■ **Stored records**
******
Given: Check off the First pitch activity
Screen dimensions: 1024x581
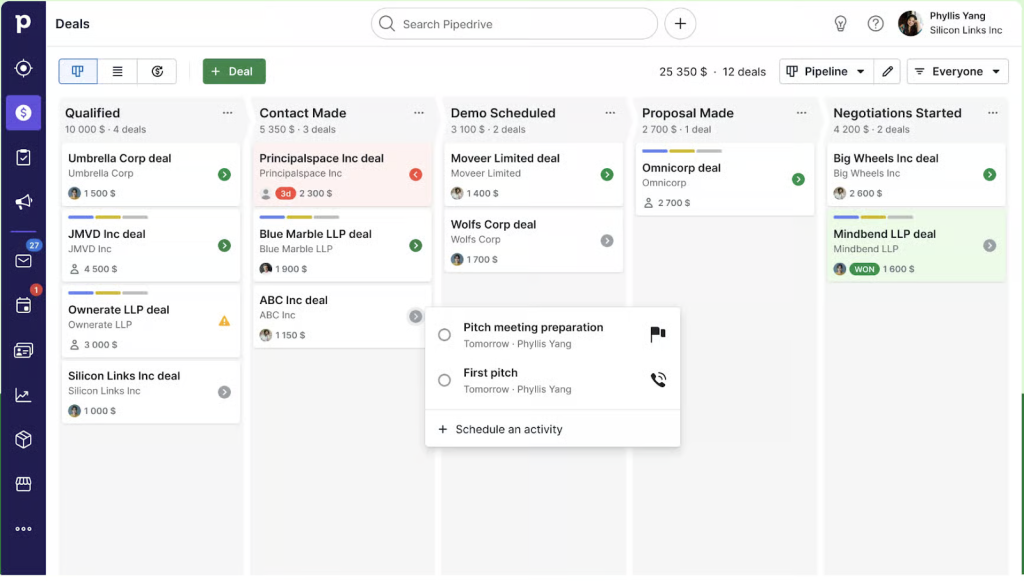Looking at the screenshot, I should tap(444, 380).
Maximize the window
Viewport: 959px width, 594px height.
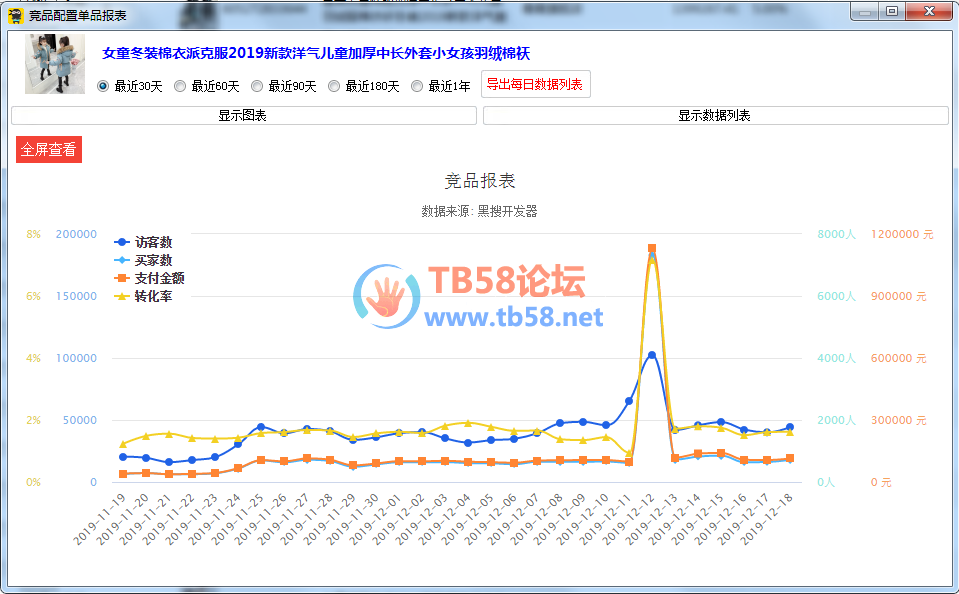point(891,11)
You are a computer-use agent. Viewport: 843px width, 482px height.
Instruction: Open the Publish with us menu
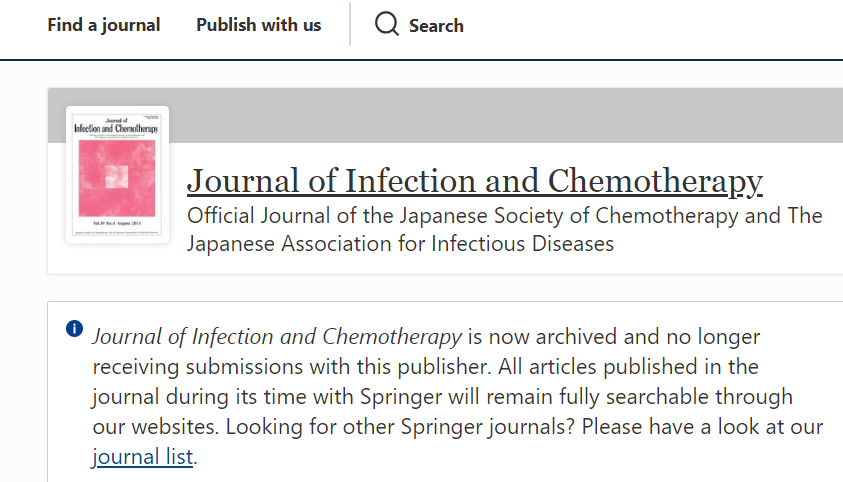pyautogui.click(x=258, y=25)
******
■ **The problem**
Pictures aside, reproduce all of the data exactly.

■ **Solution**
Given: Check off the First pitch activity
Screen dimensions: 1024x581
Looking at the screenshot, I should tap(444, 380).
Maximize the window
Viewport: 959px width, 594px height.
point(891,11)
You are a computer-use agent. Viewport: 843px width, 482px height.
Instruction: Open the Publish with us menu
pyautogui.click(x=258, y=25)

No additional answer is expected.